> **WHAT IS REQUIRED**
Go through the entries below and pick out every line with "computer".

> **Pixel coordinate grounding data**
====================

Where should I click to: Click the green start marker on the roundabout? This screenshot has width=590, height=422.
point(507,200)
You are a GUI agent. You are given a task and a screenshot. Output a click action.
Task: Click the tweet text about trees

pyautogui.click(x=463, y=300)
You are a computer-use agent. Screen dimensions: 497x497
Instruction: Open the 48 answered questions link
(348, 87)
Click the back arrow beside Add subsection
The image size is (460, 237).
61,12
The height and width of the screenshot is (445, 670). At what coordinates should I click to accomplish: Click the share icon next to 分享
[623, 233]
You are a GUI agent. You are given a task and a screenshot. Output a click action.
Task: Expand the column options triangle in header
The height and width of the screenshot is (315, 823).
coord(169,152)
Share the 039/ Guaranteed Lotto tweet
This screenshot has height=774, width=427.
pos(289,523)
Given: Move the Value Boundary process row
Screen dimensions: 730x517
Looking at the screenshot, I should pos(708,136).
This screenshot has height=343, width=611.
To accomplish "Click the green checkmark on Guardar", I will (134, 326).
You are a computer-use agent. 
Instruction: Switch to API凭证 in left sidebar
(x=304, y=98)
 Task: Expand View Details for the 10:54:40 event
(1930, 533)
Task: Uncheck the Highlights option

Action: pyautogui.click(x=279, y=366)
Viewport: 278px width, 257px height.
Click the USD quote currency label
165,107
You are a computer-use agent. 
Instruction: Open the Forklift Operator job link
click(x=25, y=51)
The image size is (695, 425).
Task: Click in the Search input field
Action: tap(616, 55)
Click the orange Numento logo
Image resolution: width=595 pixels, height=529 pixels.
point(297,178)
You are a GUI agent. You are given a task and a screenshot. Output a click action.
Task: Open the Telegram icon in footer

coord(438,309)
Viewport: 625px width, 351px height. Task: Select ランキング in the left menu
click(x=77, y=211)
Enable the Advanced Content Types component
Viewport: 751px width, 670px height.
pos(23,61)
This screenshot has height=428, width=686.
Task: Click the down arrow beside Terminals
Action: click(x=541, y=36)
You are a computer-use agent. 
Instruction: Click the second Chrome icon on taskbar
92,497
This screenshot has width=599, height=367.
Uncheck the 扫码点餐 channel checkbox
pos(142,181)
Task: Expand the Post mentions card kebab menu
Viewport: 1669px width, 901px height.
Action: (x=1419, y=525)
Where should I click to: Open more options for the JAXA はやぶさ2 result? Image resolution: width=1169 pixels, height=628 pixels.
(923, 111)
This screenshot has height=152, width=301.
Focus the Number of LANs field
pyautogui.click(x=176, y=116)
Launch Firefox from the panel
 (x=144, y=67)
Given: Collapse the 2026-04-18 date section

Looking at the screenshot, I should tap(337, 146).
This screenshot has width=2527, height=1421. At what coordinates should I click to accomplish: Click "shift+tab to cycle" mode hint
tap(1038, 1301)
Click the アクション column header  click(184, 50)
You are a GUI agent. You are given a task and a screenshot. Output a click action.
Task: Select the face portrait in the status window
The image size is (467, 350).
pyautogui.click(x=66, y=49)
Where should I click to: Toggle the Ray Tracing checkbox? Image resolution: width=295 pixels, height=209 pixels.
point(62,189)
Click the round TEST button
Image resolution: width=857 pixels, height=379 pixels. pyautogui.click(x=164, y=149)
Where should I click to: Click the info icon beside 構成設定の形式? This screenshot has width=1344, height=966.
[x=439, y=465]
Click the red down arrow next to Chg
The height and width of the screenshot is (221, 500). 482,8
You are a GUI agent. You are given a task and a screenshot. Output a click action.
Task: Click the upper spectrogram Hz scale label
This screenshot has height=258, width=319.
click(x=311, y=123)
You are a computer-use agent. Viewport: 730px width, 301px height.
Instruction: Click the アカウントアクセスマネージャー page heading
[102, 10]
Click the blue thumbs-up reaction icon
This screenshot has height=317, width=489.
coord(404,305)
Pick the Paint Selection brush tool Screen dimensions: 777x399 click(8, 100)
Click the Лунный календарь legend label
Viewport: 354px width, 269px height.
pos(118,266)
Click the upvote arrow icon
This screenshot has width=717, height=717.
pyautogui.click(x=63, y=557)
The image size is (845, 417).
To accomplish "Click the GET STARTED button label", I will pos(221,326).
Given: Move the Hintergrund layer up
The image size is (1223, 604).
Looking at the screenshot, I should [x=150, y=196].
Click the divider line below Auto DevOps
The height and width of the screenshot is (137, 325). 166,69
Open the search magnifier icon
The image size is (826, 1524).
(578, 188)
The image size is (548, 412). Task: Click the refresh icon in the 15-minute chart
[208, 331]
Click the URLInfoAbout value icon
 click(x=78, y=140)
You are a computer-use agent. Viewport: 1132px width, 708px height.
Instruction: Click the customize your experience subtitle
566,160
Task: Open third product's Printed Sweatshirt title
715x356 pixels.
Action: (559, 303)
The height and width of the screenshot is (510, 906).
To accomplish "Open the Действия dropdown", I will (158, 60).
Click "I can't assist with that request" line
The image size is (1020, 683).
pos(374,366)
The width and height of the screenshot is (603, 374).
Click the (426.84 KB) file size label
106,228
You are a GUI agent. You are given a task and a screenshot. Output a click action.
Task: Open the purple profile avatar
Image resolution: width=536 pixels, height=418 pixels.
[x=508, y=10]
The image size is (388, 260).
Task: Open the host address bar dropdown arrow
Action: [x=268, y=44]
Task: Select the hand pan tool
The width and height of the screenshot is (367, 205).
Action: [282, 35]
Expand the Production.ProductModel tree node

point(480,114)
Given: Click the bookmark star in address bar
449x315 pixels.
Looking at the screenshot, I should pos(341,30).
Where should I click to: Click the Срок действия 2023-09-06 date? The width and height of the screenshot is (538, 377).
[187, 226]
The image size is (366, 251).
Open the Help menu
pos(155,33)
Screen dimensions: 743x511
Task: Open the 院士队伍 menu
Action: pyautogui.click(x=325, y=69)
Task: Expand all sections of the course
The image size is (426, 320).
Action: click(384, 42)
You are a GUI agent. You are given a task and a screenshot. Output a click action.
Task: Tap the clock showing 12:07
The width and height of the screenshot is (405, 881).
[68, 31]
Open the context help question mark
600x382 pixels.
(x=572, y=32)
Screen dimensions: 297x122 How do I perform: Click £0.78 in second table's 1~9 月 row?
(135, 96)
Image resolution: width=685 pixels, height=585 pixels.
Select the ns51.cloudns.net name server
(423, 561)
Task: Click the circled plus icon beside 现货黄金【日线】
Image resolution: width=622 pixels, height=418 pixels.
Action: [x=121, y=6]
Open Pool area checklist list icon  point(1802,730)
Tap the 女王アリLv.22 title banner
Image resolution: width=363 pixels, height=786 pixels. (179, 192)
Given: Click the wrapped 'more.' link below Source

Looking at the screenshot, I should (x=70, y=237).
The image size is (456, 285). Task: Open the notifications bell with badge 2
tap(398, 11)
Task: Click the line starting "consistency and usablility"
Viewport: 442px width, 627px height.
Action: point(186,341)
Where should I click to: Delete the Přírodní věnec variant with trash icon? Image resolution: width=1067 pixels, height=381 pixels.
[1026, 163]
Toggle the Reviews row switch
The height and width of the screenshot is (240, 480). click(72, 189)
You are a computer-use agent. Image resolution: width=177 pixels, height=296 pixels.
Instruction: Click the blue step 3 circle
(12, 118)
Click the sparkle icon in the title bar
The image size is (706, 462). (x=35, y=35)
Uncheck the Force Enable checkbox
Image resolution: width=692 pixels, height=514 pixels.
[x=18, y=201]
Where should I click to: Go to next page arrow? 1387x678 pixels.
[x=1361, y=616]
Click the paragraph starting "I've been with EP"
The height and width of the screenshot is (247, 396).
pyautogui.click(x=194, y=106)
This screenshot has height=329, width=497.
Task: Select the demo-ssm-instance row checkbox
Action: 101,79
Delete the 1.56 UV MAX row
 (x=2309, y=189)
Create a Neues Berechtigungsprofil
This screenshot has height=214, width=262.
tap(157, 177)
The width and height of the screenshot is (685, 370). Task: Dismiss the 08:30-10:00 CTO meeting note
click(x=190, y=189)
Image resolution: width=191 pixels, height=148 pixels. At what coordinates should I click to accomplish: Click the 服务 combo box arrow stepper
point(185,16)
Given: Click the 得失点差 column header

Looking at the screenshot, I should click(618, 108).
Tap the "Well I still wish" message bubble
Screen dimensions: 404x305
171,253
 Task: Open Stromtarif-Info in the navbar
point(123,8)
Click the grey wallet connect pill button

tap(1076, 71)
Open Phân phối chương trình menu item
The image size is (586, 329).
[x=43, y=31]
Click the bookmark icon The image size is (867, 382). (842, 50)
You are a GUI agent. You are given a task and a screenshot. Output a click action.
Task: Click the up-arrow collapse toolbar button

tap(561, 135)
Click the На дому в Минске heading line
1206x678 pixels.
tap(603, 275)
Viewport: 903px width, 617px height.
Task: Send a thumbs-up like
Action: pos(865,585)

====================

> **SOLUTION TO THIS TASK**
You are a computer-use agent. Screen dimensions: 497x497
You are a computer-use agent. 
You are a computer-use agent. 
You are a computer-use agent. 
You are a computer-use agent. Viewport: 730px width, 301px height.
You are a computer-use agent. Viewport: 1132px width, 708px height.
You are a computer-use agent. Image resolution: width=177 pixels, height=296 pixels.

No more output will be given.